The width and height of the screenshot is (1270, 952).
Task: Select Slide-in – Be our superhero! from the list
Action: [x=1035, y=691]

☆ ☆ ☆ ☆

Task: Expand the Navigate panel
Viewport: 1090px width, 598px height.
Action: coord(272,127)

☆ ☆ ☆ ☆

WHAT TO WORK ON:
How many lines of the entries contain the string "Task"? Give only the number.

OUTPUT BELOW:
2